Were these men heroes? The case for Jaeger is probably stronger than for Starhemberg. Both men certainly have associations that cause some raised eyebrows. But if they were not unqualified heroes, they were not villains either. They were men trying to make the best of difficult situations, men subject to all the human weaknesses. But in extraordinary circumstances, these men and other conservatives like them not only resisted the allure of Nazism, but opposed it. That is worth remembering.

Monday, July 20, 2009

Remembering the July 20 Plot - Again


Two years ago I wrote a post about the July 20 plot. This year, commemorating those who attempted to overthrow Hitler in 1944 is even more important to me.

This past semester, as part of my duties as a teaching assistant at Texas A&M, I led discussions on John Weiss' The Ideology of Death: Why the Holocaust Happened in Germany. Weiss' argument is easily caricatured: conservatives, traditionalists, big business and Christianity (in particular Catholicism) were responsible for the Holocaust. Only progressive, atheistic (or at least irreligious and relativistic) socialists are free of blame in Weiss' account.

The problems with The Ideology of Death are legion, too many to mention here. I shall concern myself with only one: Weiss all but ignores Colonel Claus von Stauffenberg (pictured left) and the July 20 conspirators. Why? Because Stauffenberg represents everything Weiss abhors: a Catholic, an aristocrat, a nationalist and a military officer.

Weiss dismisses the July 20 plotters as johnny-come-latelys. The socialists, he says, had been opposing Hitler from day one, whereas the army only turned against Hitler when it was apparent that defeat was in store. Besides the fact that authors such as Allen Dulles have shown that the army had grave misgivings about Hitler and his band of unprofessional thugs even before the war began, Weiss overlooks a key point: the socialists never came close to toppling Hitler. The July 20 conspirators did.

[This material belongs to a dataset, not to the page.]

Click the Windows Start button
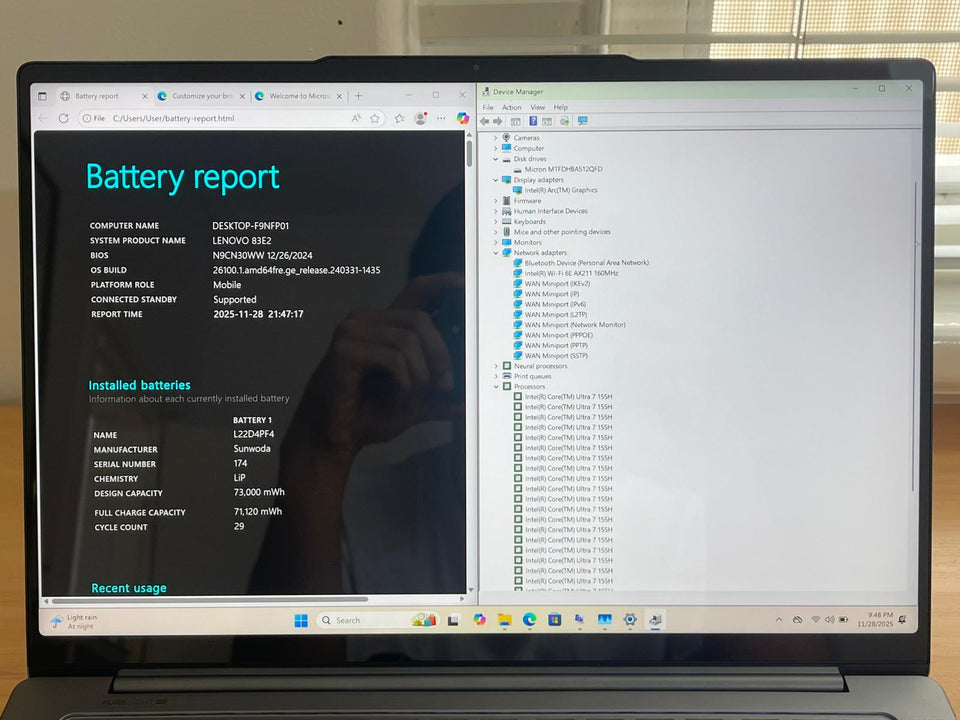The height and width of the screenshot is (720, 960). pyautogui.click(x=301, y=620)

As if to add insult to injury, Weiss claims that Stauffenberg has been shunned by a nation of proto-fascist Nazi sympathizers in the modern Federal Republic of Germany. His case is weak, at best. Stauffenberg's son Berthold became a general in the post-war German army; another son, Franz-Ludwig, became an elected member of both the German and European parliaments. The members of Germany's elite Wachbataillon take their oath of service on July 20, at the Bendlerblock, where the July 20 conspirators met and were later executed. The street on which it sits has been renamed Stauffenbergstraße and the building now houses the Memorial to the German Resistance.

The modern German army, created in 1955, is keen to sever any connections with its Nazi predecessors. Thus, in addition to post-1955 innovations, there are only two legitimate sources of tradition in the Germany army. One source is the military reformers of the 19th century, men like Scharnhorst, Gneisenau, and Clausewitz. The other source are the lives and heroic deaths of the July 20 conspirators.

Stauffenberg and his coconspirators were not the only people within Germany to oppose Hitler; brave men and women such as Dietrich Bonhoeffer and the White Rose movement did likewise. We would do well to reflect on their sacrifices and defend their legacy against the likes of John Weiss.